R/ExtractorYtbid.R

#' @title Class to handle ytbid files
#' @description It is a class that inherits from the \code{Instance} class and
#' implements the functions of extracting the text and the date of an ytbid-type
#' file.
#' @docType class
#' @usage ExtractorTwtid$new(path)
#' @param path  (character) Path of the ytbid-type file.
#' @details The connection to twitter is handled through the \code{Connections}
#' class, which needs a configuration file with the necessary keys to make
#' requests to the youtube API.
#'
#' This class stores in the folder indicates in the file configuration the
#' comments processed so far, thus allowing you to save youtuve queries.
#' The text fields and the date of the comment are stored.
#'
#' The file configuration has to have the section cache with the value of the
#' cachePathYtbid. This variable has to be the path to store the tweets and it is
#' neccesary that it has two folder named: "_spam_" and "_ham_"
#'
#' @section Inherit:
#' This class inherits from \code{\link{Instance}} and implements the
#' \code{obtainSource} and \code{obtainDate} abstracts functions.
#' @section Methods:
#' \itemize{
#' \item{\bold{obtainId}}{
#' Function that obtains the id of the ytbid.
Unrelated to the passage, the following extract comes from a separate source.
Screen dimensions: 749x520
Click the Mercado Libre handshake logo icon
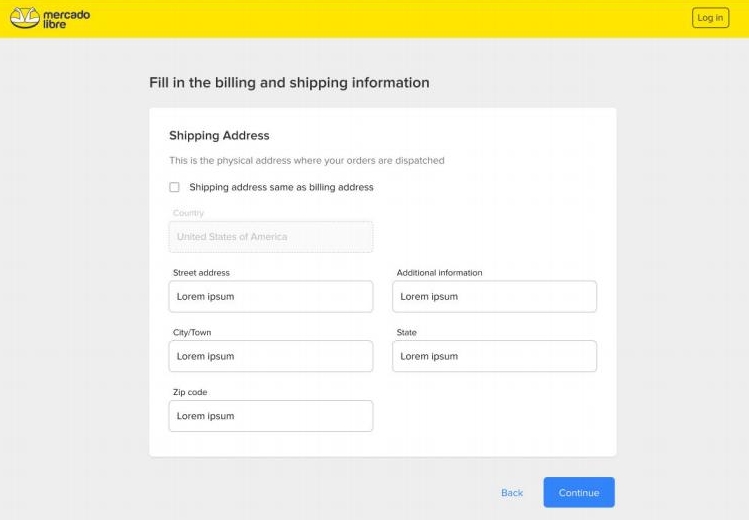[25, 18]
Read the id of the file indicated
#' in the variable path.
#' \itemize{
#' \item{\emph{Usage}}{
#'
#' \code{obtainId()}
#' }
#' }
#' }
#'
#' \item{\bold{getId}}{
#' Getter of comment id.
#' \itemize{
#' \item{\emph{Usage}}{
#'
#' \code{getId()}
#' }
#' \item{\emph{Value}}{
#'
#' Value of comment id.
#' }
#' }
#' }
#'
#' \item{\bold{obtainDate}}{
#' Function that obtains the date of the ytbid id. Check if the comment has
#' previously been cached. In this case, the file is read in json format and the
#' date is stored. Otherwise, the request is made on youtube The date is then
#' formatted to the established standard.
#' \itemize{
#' \item{\emph{Usage}}{
#'
#' \code{obtainDate()}
#' }
#' }
#' }
#'
#' \item{\bold{obtainSource}}{
#' Function that obtains the source of the twtid id. Check if the tweet has
#' previously been cached. In this case, the file is read in json format and the
#' source is stored. Otherwise, the request is made on twitter.
#' \itemize{
#' \item{\emph{Usage}}{
#'
#' \code{obtainSource()}
#' }
#' }
#' }
#' }
#'
#' @section Private fields:
#' \itemize{
#' \item{\bold{id}}{
#'  (character) id of comment.
#' }
#' }
#'
#' @seealso \code{\link{Instance}}
#'
#' @import R6 pipeR rjson tuber
#' @export ExtractorYtbid

ExtractorYtbid <- R6Class(

  classname = "ExtractorYtbid",

  inherit = Instance,

  public = list(

    initialize = function(path) {

      path %>>%
        super$initialize()

      self$obtainId()
      #Singleton
      Bdp4R[["private_fields"]][["connections"]]$startConnectionWithYoutube()

      return()
    },

    obtainId = function() {

      private$id <- readLines(super$getPath(), warn = FALSE, n = 1)

      return()
    },

    getId = function() {

      return(private$id)
    },

    obtainDate = function() {

      cachePath <- read.ini(Bdp4R[["private_fields"]][["configurationFilePath"]])$cache$cachePathYtbid

      if (file.exists(
        paste(
          cachePath,
          "/_",
          super$getSpecificProperty("target"),
          "_/",
          self$getId(),
          ".json",
          sep = ""
        )
      )) {

        private$path <-
          paste(
            cachePath,
            "/_",
            super$getSpecificProperty("target"),
            "_/",
            self$getId(),
            ".json",
            sep = ""
          )

        dataFromJsonFile <- rjson::fromJSON(file = super$getPath())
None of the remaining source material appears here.